There are those in our society who look with disdain and loathing upon those of us who kill poisonous snakes - mostly they live in nice apartments or suburban subdivisions. If they are really well-heeled they call them "estates". However, those of us who live in the Southern woods (forests, for you snake-loving high society types), for about eight months out of the year, we must keep a careful eye out for poisonous snakes as we walk amongst the chiggers, ticks, and poison oak.

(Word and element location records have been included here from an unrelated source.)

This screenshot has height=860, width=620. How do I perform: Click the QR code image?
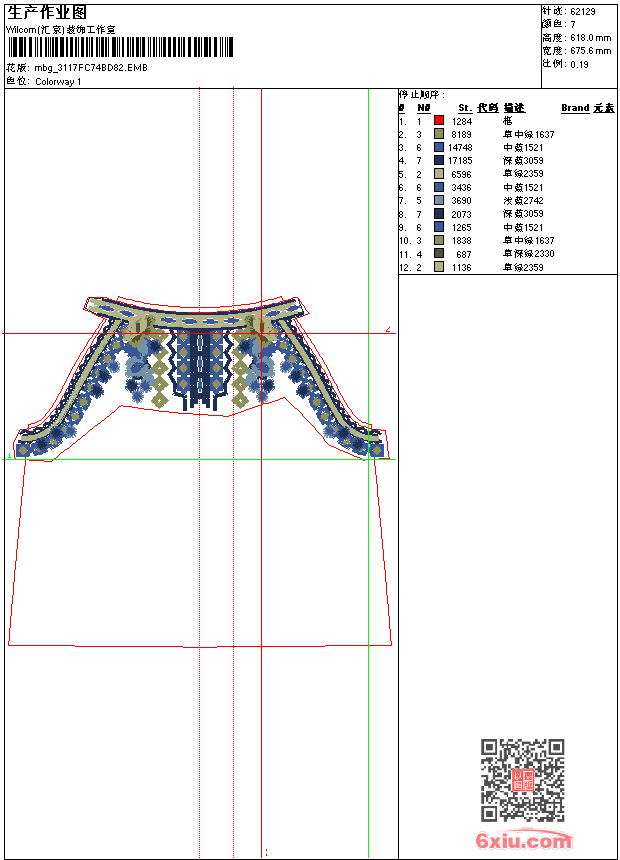click(x=522, y=780)
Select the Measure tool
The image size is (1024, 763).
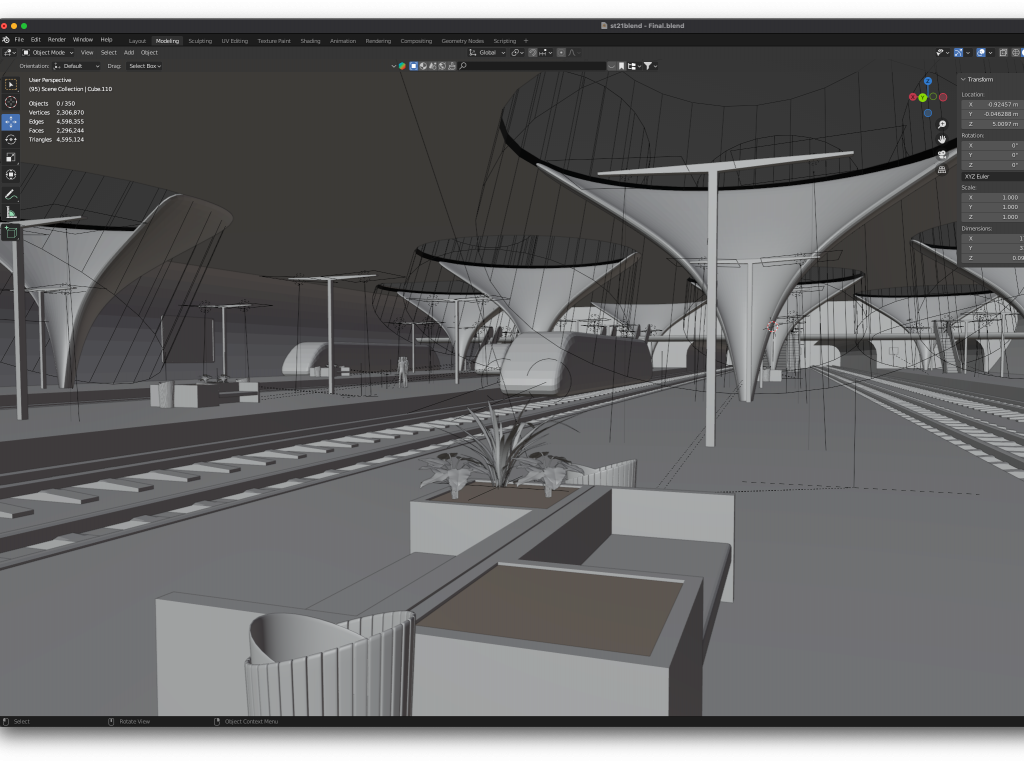pyautogui.click(x=11, y=212)
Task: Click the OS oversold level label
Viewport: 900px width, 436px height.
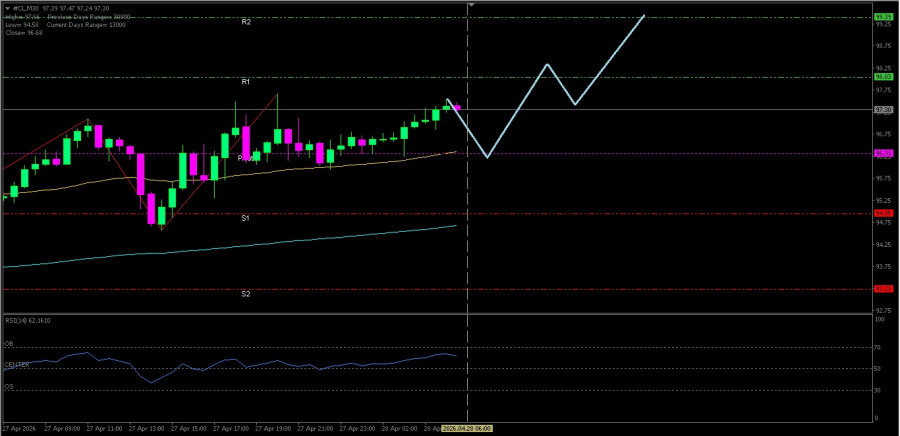Action: click(x=9, y=386)
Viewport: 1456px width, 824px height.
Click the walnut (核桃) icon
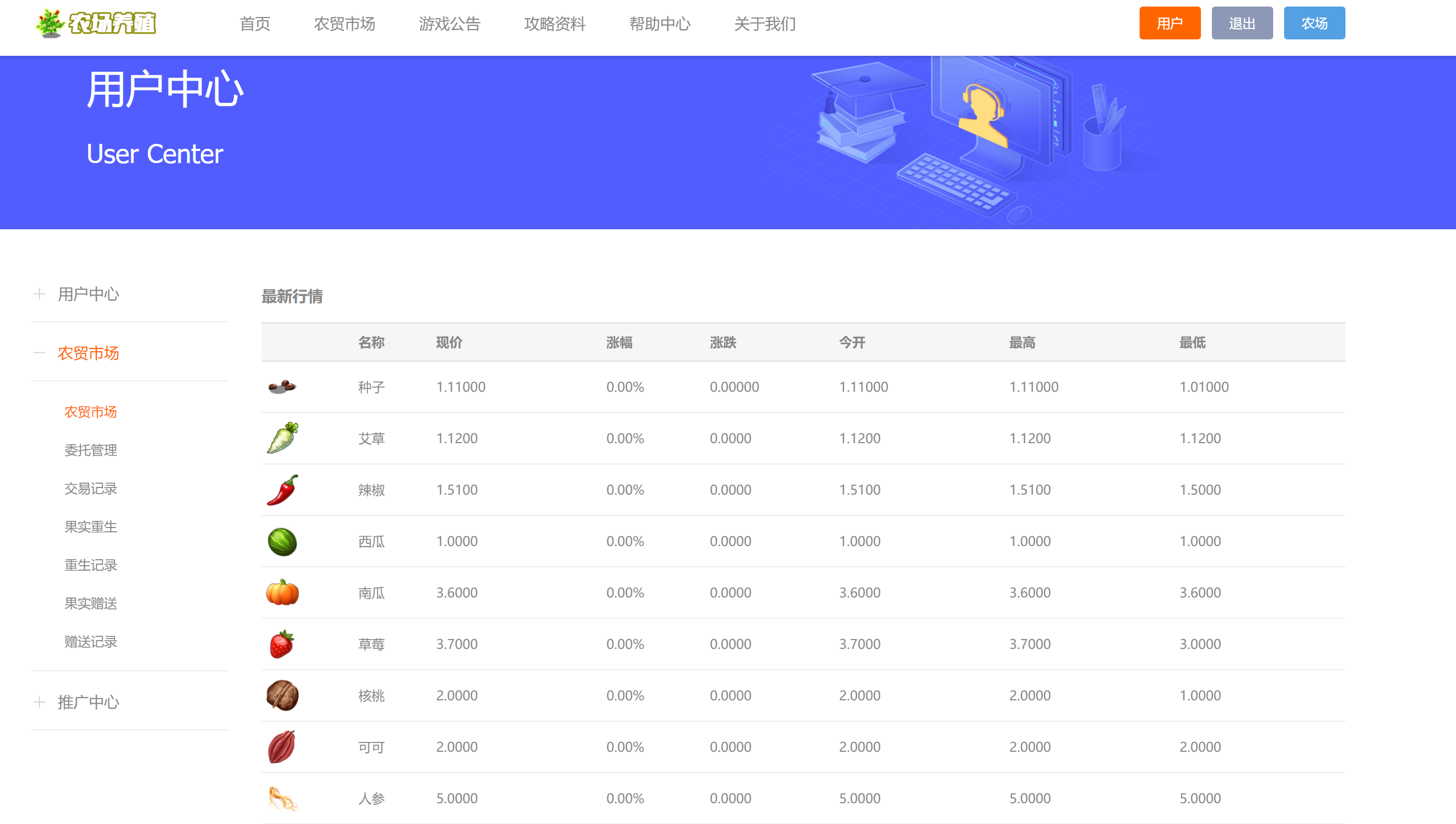tap(282, 695)
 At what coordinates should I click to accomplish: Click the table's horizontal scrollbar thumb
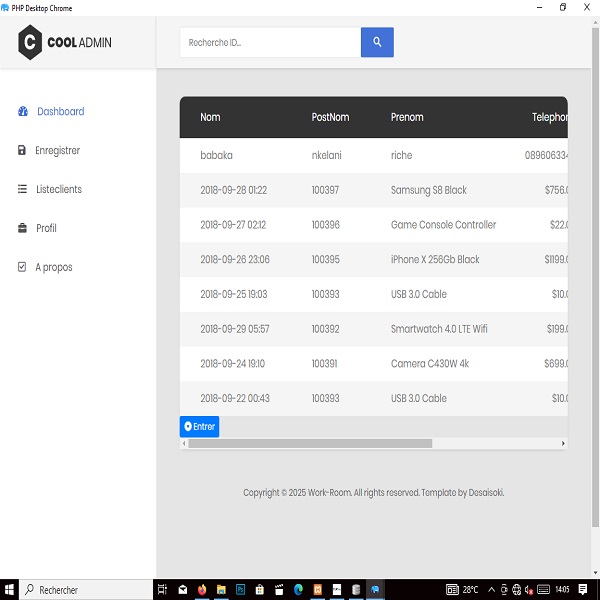pyautogui.click(x=310, y=443)
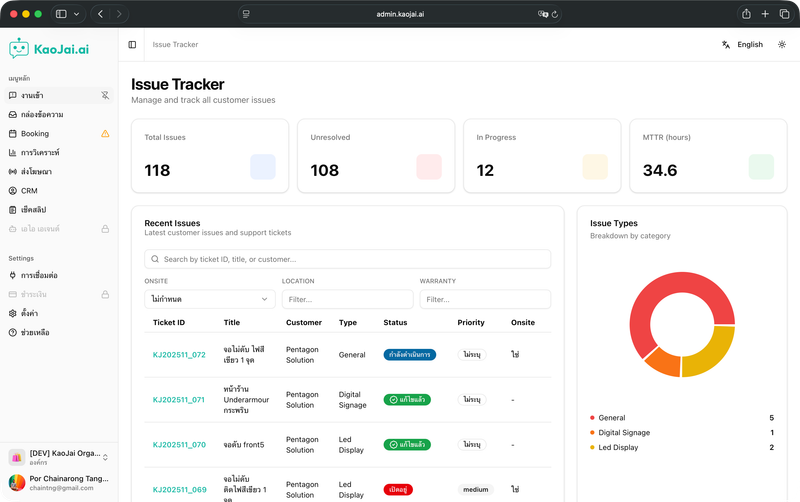Click the ticket search input field
800x502 pixels.
click(x=348, y=259)
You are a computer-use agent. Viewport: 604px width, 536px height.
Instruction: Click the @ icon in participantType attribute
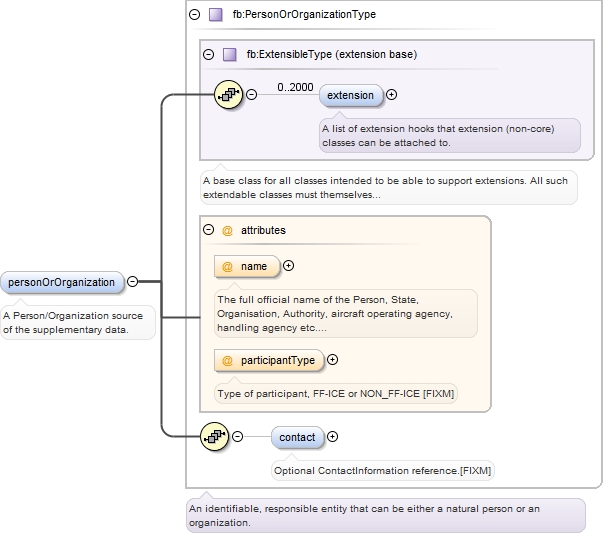point(227,360)

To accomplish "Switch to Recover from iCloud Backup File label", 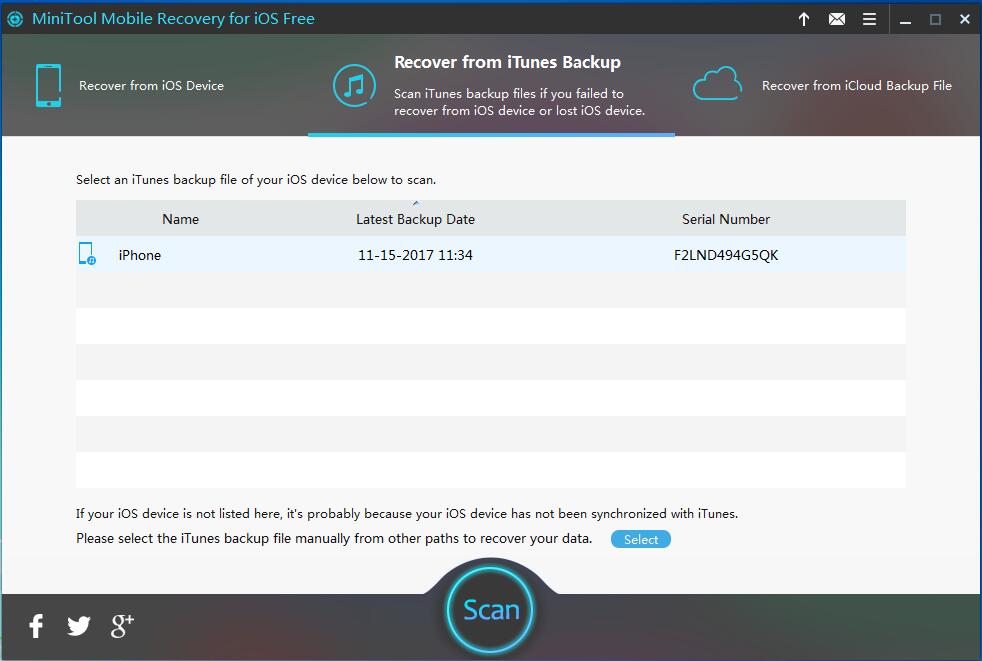I will click(856, 86).
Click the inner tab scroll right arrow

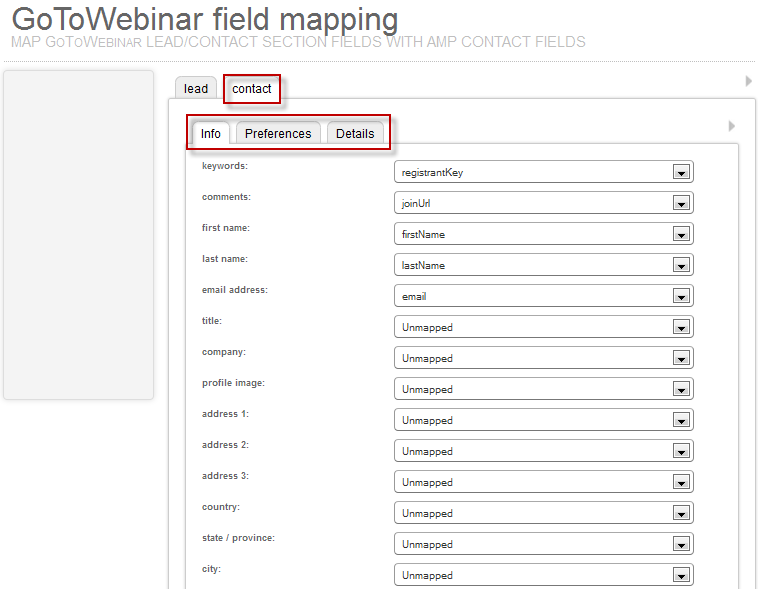coord(731,126)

I do not kill non-poisonous snakes such as black snakes and chicken snakes, for they provide a service and do no harm, unless you happen to step on one at night, at which point they might cause you to hurt yourself trying to hop around on one toe without touching the ground, which should probably be an Olympic sport in itself. However, if I find a poisonous snake around my house, I will do all that I can to kill it. I have two young grandchildren that play around here, and a snakebite could easily kill one of them, or even kill their dear old Grandpa, and I just will not risk it. Now, if some short-haired, Volvo-driving, apartment-dwelling, cappuccino-drinking, Nancy Pelosi fan club chick wants to send hateful email, let the games begin. However, I really don’t think that those women read Gunblast, so hopefully, I am safe.
I always carry a handgun, unless I am flying what was once termed the "friendly skies". When out deeper in the woods or down by the creek, I carry one loaded with shot loads if I am wandering around there during the itching season. This new Taurus is chambered for the .410 shotshell, and packs a pretty good payload of shot to reliably dispatch crawling vermin. For the vermin that walk upright on their hind legs, it also chambers and fires the .45 Colt cartridge, making this a very versatile handgun. Taurus calls this five-shot revolver "The Judge", which seems appropriate, even if the name will most likely offend the type of person referenced in the preceding paragraph. It weighs in at just under 36 ounces, and packs rather comfortably holstered on the hip or across the chest in one of Rob Leahy’s Grizzly Tuff holsters, with the latter preferred if any riding or wading is anticipated.
Patterning the .410 shotshells proved that this revolver is, as I expected, a close range proposition, which is just fine. Any farther than twelve feet away, the pattern opens rather quickly. The number 7-½ shot at that range is pretty sparse. I would have liked to have some number 9 shotshells for testing, but none was to be found. Anyway, the 7-½ penetrates better, and at normal "A SNAKE!!!" range, it does just fine. The spread is wide enough to assure a good hit, and the pattern tight enough to assure a quick kill.
I also tried some number 4 shot at closer range, and it is with larger shot such as this that The Judge becomes better suited for solving social disputes of the most unfriendly kind. I see this as an ideal weapon to keep on the car seat to quickly resolve an attempted car-jacking. When a punk jerks the car door open, a face full of number four shot should rapidly dissuade the social misfit from wanting anything to do with your car, and should also render him unable to pass the eye exam for a driver’s license for the rest of his miserable life. If this seems cruel, so be it. If someone sneaks into a parking lot and hot-wires a car, that is one thing, but if he tries to forcibly take an occupied vehicle at a traffic light, he can learn to read Braille in prison as far as I’m concerned.
I tested the penetration of the number four shot loads on some aluminum bottles (no, I did not empty them. I found them that way) and some tough cured country ham hocks. The shot completely penetrated both the lightweight bottles and the tough meat, and would surely do the same on a close range snake or small game for the pot. Anything farther than about twelve feet, and the cylinder needs to be stoked with the .45 Colt loads.